Saturday, February 16, 2008

Dumb & Dumber



Okay, so I’m like the 5 millionth person to watch this video, but it still never ceases to amaze. I was reminded of it by an article in the NY Times today that asks the evergreen question: “Are Americans Hostile to Knowledge?”

To quote: T. J. Jackson Lears, a cultural historian who edits the quarterly review Raritan, said, “The tendency to this sort of lamentation is perennial in American history,” adding that in periods “when political problems seem intractable or somehow frozen, there is a turn toward cultural issues.”

But now, Ms. Jacoby said, something different is happening: anti-intellectualism (the attitude that “too much learning can be a dangerous thing”) and anti-rationalism (“the idea that there is no such things as evidence or fact, just opinion”) have fused in a particularly insidious way.

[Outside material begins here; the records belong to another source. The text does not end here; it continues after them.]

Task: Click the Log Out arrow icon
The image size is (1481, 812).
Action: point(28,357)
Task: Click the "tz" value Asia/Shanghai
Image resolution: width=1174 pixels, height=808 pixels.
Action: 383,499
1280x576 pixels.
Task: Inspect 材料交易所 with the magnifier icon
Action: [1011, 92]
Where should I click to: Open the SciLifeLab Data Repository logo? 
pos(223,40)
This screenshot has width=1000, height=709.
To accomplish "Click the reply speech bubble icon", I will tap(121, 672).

Not only are citizens ignorant about essential scientific, civic and cultural knowledge, she said, but they also don’t think it matters.

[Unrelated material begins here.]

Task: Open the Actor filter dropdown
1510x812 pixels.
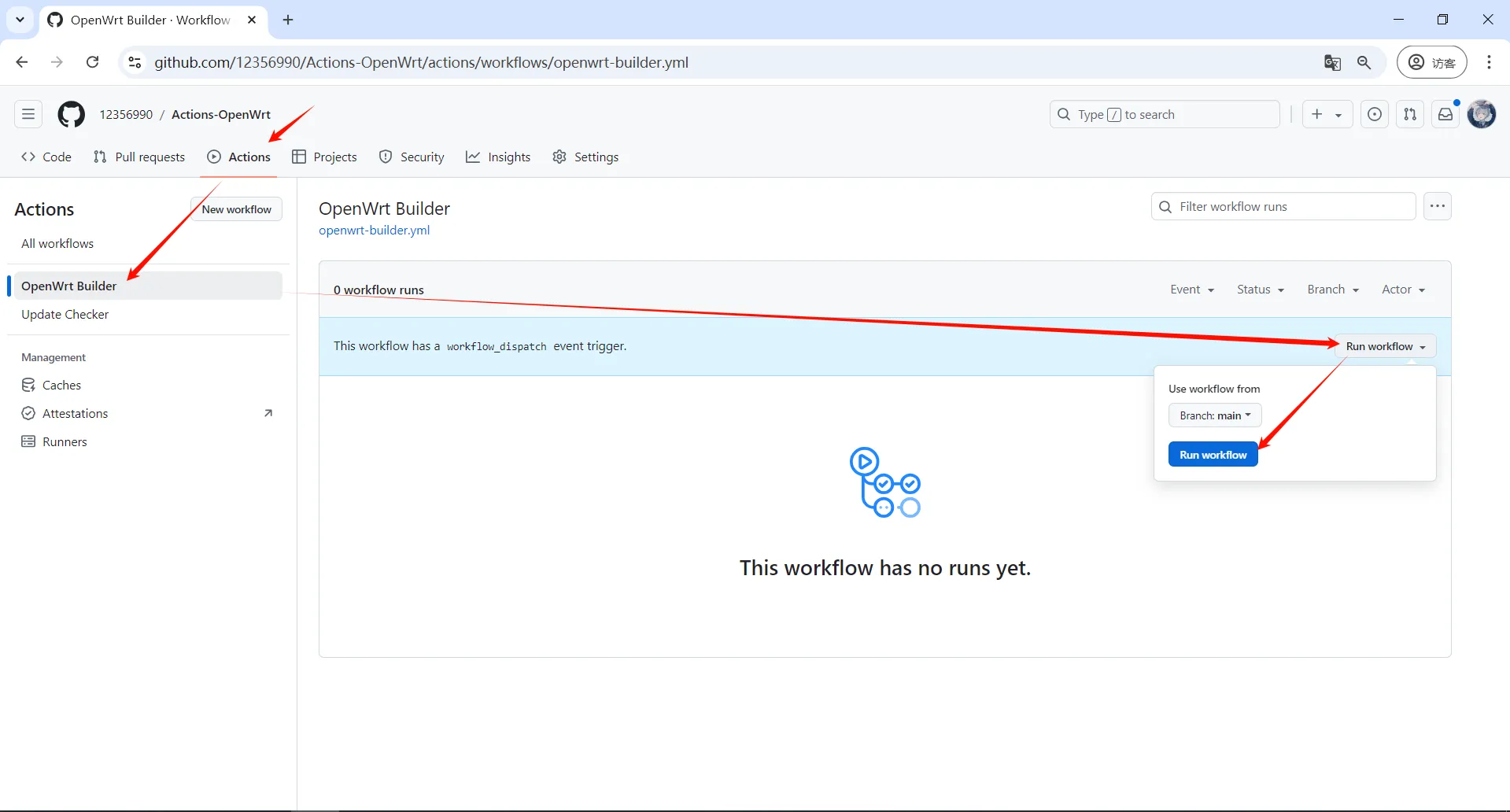Action: click(x=1403, y=289)

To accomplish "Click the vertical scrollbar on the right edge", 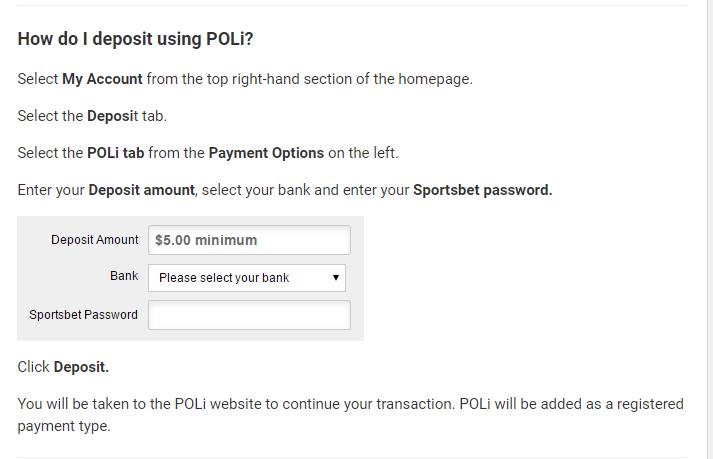I will point(709,229).
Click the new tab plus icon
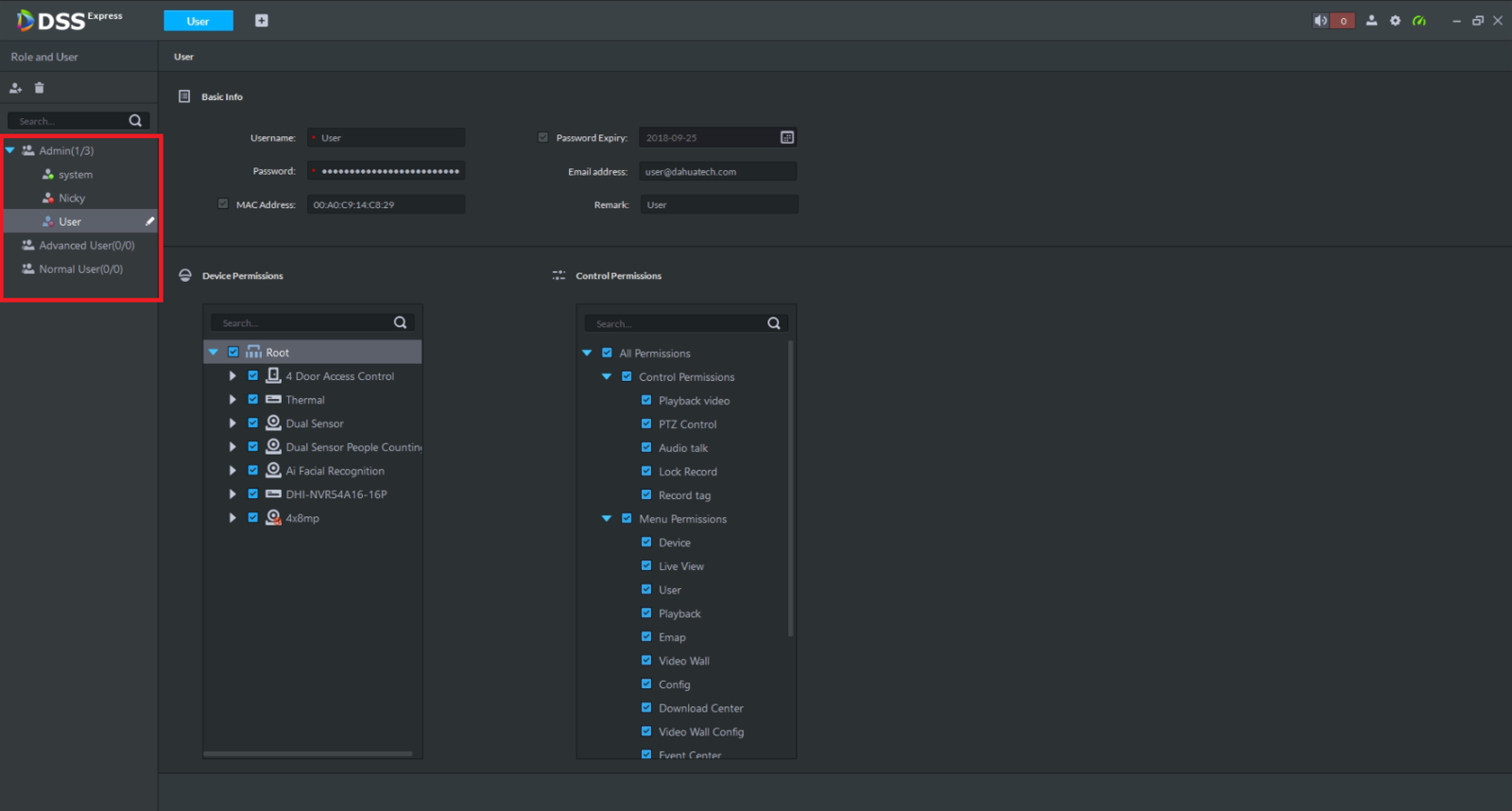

She pointed to a 2006 National Geographic poll that found nearly half of 18- to 24-year-olds don’t think it is necessary or important to know where countries in the news are located. So more than three years into the Iraq war, only 23 percent of those with some college could locate Iraq, Iran, Saudi Arabia and Israel on a map.

BONUS: Be sure to check out this video, America the Stupid that’s jam-packed with horrifying statistics about the depth and breadth of American ignorance. By the way, I don’t think for a moment that Canadians would rate all that much differently...

UPDATE: Bill Moyers talks with Susan Jacoby about her new book, "The Age of American Unreason." Watch the video at PBS.